Костю вывернуло наизнанку. Его рвало, рвало так, что он задыхался. Его рвало от отвращения к самому себе, от осознания, какой же скотиной и мразью он является. «Простите меня, простите! «— билось в голове. И в то же время захлестывало понимание: нет прощения, и никогда не будет. Таких не прощают. Такого — не прощают. Никогда.
Встать. Подойти к бару. Достать бутылку. Налить виски в стакан. Убрать бутылку, вернуться со стаканом к столу. Сесть в кресло. Закурить. Отпить половину из стакана. Докурить. Допить виски. Встать. Подойти к бару. Достать бутылку…

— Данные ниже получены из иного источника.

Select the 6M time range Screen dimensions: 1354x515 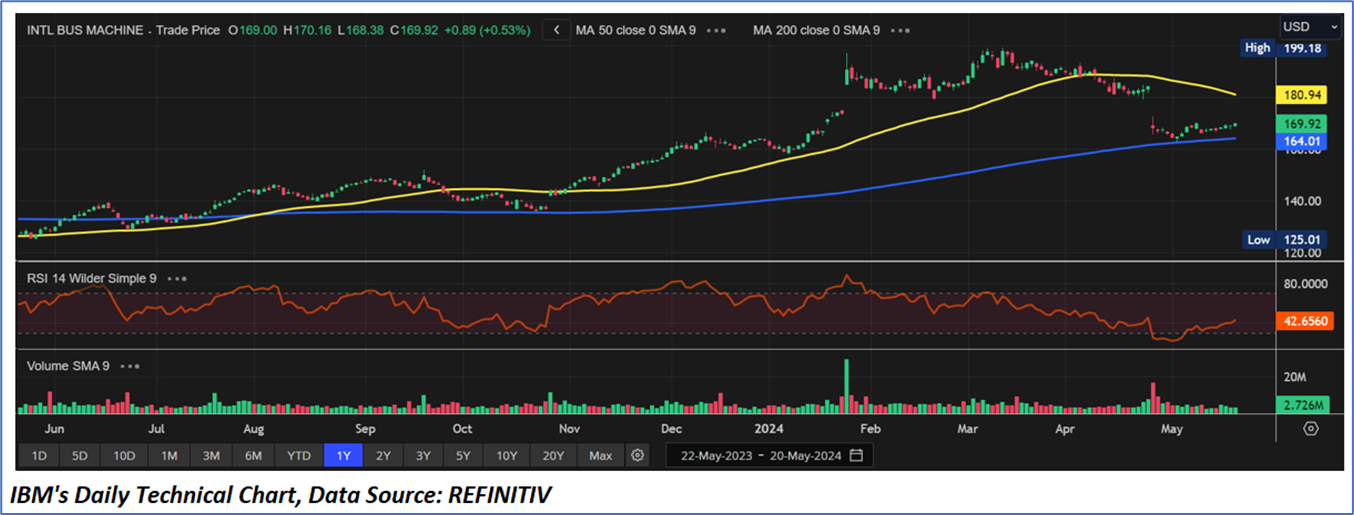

Алгоритм, отработанный за ночь до автоматизма. И пистолет, заряженный пистолет на столе. Снят с предохранителя, патрон в стволе. Просто взять, приставить к виску и нажать на курок.
Все так просто. Но что-то мешало. Нет, Константин не боялся смерти. Скорее, он уже жаждал ее — но что-то мешало. Он уже ничего так не хотел, как собственной смерти, его корчило от невыносимого омерзения и ненависти к самому себе — но что-то просто не давало ему взять пистолет, приставить к виску и нажать на курок.